高校進学を前にして、それぞれの夢に向かって突き進もうとする四人の前に、新たな壁が立ちはだかる。
将来への不安、新しい環境への不安に押し潰されそうになりながら、かけがえのない友だちと家族に支えられ悩みながらも成長する十五歳を描いた、あさのあつこの青春傑作小説。

-----感想-----
※「一年四組の窓から」のレビューをご覧になる方はこちらをどうぞ。

この作品は次の四編で構成されています。

桜吹雪の下で
光に向かって手を伸ばし
それぞれの道を
ここからの風景を

「桜吹雪の下で」は満開の桜のもと、杏里と美穂が外掃除をしている場面から物語が幕を開けます。
春になり、杏里たちは中学三年生になっていました。
杏里と美穂は三年二組、一真と久邦は三組です。
杏里が桜の花びらを見て胸中で思ったことが興味深かったです。
一枚一枚は白く透けるほど薄いのに、集まるとほんのりとピンク色になる。
これはそのとおりで、私も不思議に思ったことがあります。
一枚一枚は儚くてもたくさん集まると華やかな色合いを発揮するのが桜らしくて良いと思います。

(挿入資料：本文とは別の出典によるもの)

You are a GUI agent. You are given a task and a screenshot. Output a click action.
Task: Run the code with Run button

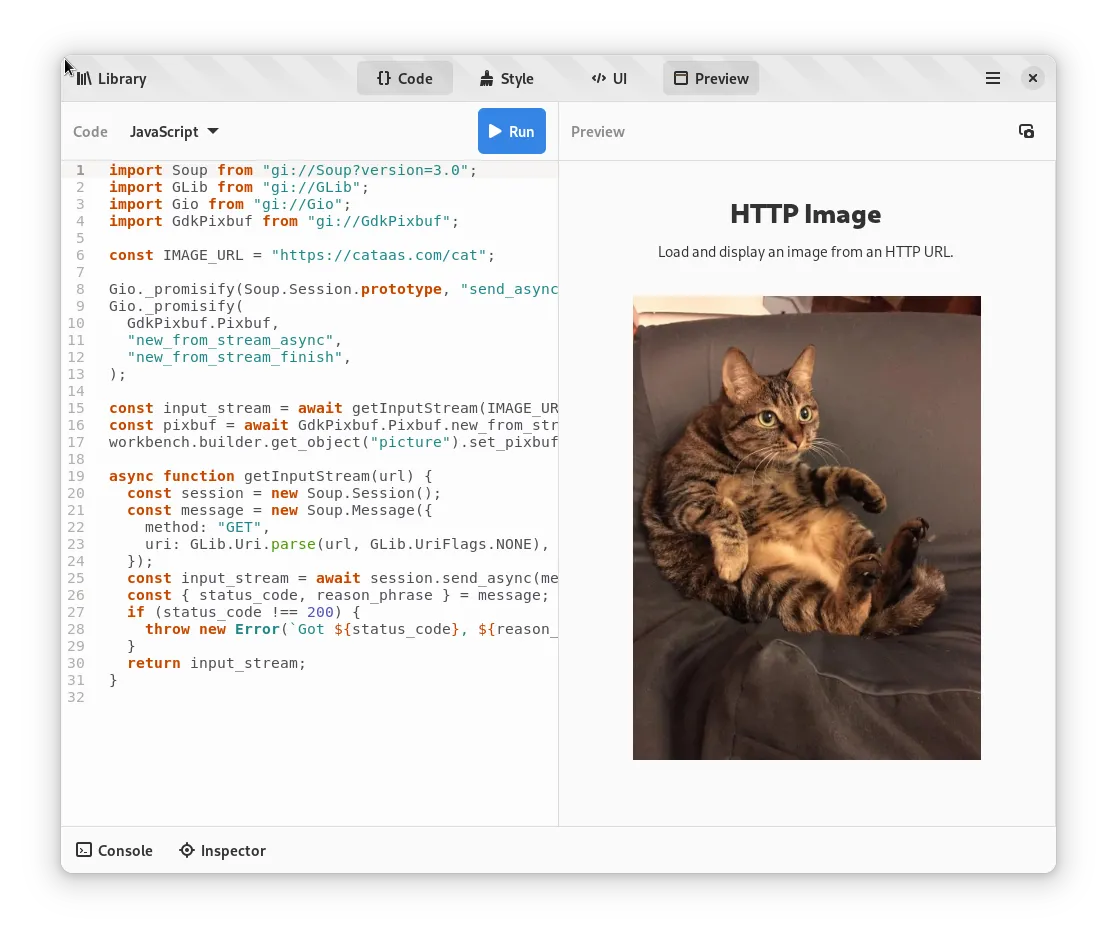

杏里は美穂、一真、久邦の三人に出逢えたことに思いを馳せます。
三人といると楽しい。疲れないのだ。話題を合わさなければならないとか、空気を読まなきゃとか、心に思ったこと感じたことをそのまま口に出さないよう気を付けるとか、そういう気配りをいっさいしないですむ。
今作は冒頭から杏里の言葉が良いなと思いました。
芦藁第一中学校に転校して来てこの三人に巡り逢えて本当に良かったと思います。

美術部に所属し、将来は絵の道に進みたいという夢を持っている一真はこのごろスランプになっていました。
杏里をモデルに描いている人物画が思うように進まなくなっています。
自分の描きたいものと描いた作品が全然別のものになってしまうとあり、さらに「そのくせ、自分がどんな絵を描きたいのか分かっていない」とありました。
自分がどんな絵を描きたいのか分かっていないのに「描きたいもの」が描けるはずはなく、袋小路に迷い込んでいるようでした。

久邦は五月にある市の陸上競技大会に向けて猛練習をしていました。
この大会で上位の成績を収めた者は県大会に出場できるのですが、三年生である久邦は県大会に出場できなければ引退となります。
陽気な久邦にしては珍しくしんみりと「もうちょっと、走っていたいんだよな」と言っていました。
中学校の部活動は多くの人にとって人生において初めて「引退」という言葉を使うことになるのではと思います。
まだ引退したくないという気持ちは10代の青春が表れていて良いと思います。

また、久邦は「今、この時」を重視していて、一真と話している時に「今十四歳で、今年は十五になる。十四の走り、十五の走りってのは、今しかできない。今の自分にしかできない走りと別れたくない」と言っていました。
これを聞いて一真は刺激を受け、「今の自分にしか描けない作品があるはず」と思うよあうになります。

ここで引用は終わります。